The absurd examples Craig is giving here is a remarkable distortion, and not at all reflective of what Hawking and Mlodinow are saying. They are saying that each model is governed by its own rules which connect the model to observation, so that when we observe the universe through the frame of reference of a given model, we necessarily adopt its "reality". Since we don't have any way of knowing what reality ultimately is – all observations of reality must occur from a given frame of reference – we can only define reality contextually. This doesn't mean, as Craig seems to think they are implying, that the universe "really" behaves completely differently depending on the observer; it means that our concept of reality is contingent and provisional. Reality is still very much objective; it's just that exactly how we conceptualize reality necessarily varies based on the frame of reference through which we observe it.

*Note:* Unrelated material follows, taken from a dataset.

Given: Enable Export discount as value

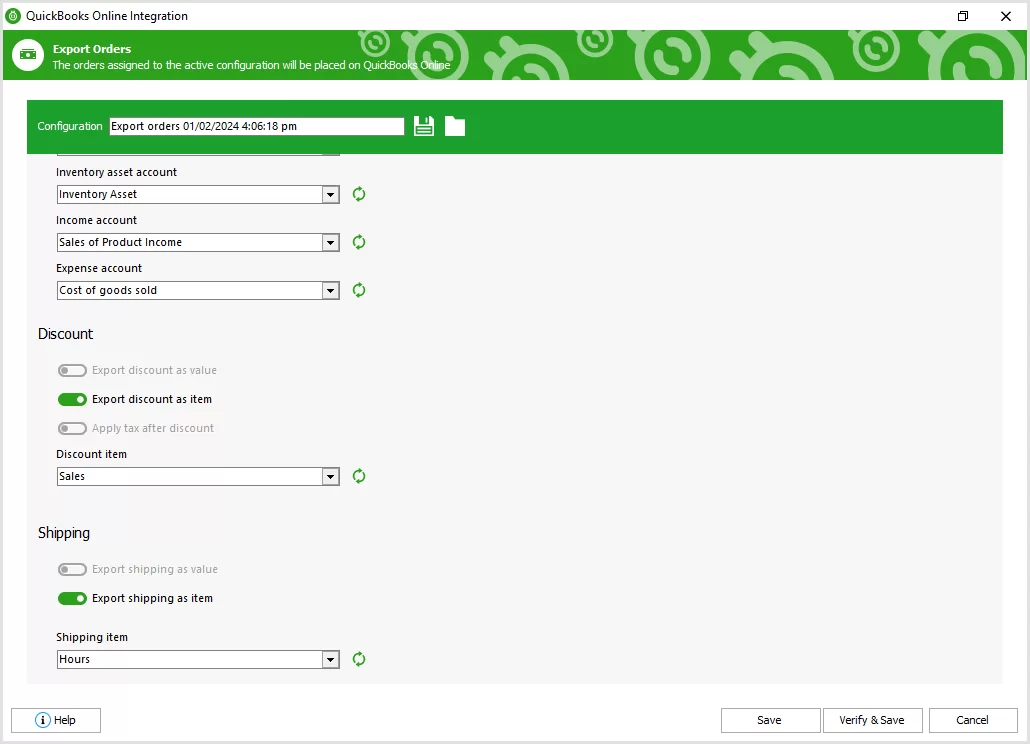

Craig holds himself in high esteem as an expert in philosophy, but when he's not busy making horrible arguments like the oft-debunked Kalam Cosmological Argument or the pathetically circular Ontological Argument, he fancies himself worthy of going toe to toe with some of the most highly regarded scientists in the world. He tries more earnestly, and with more hubris, than just about anyone I've seen, but in the end he just ends up falling harder. And while Craig's efforts are sincere enough to be worth addressing, the reality is that in the end, we have a guy with a theology degree trying to debate science with a guy who was Lucasian Professor of Mathematics at Cambridge for 30 years, and the match is just as lopsided as you'd expect.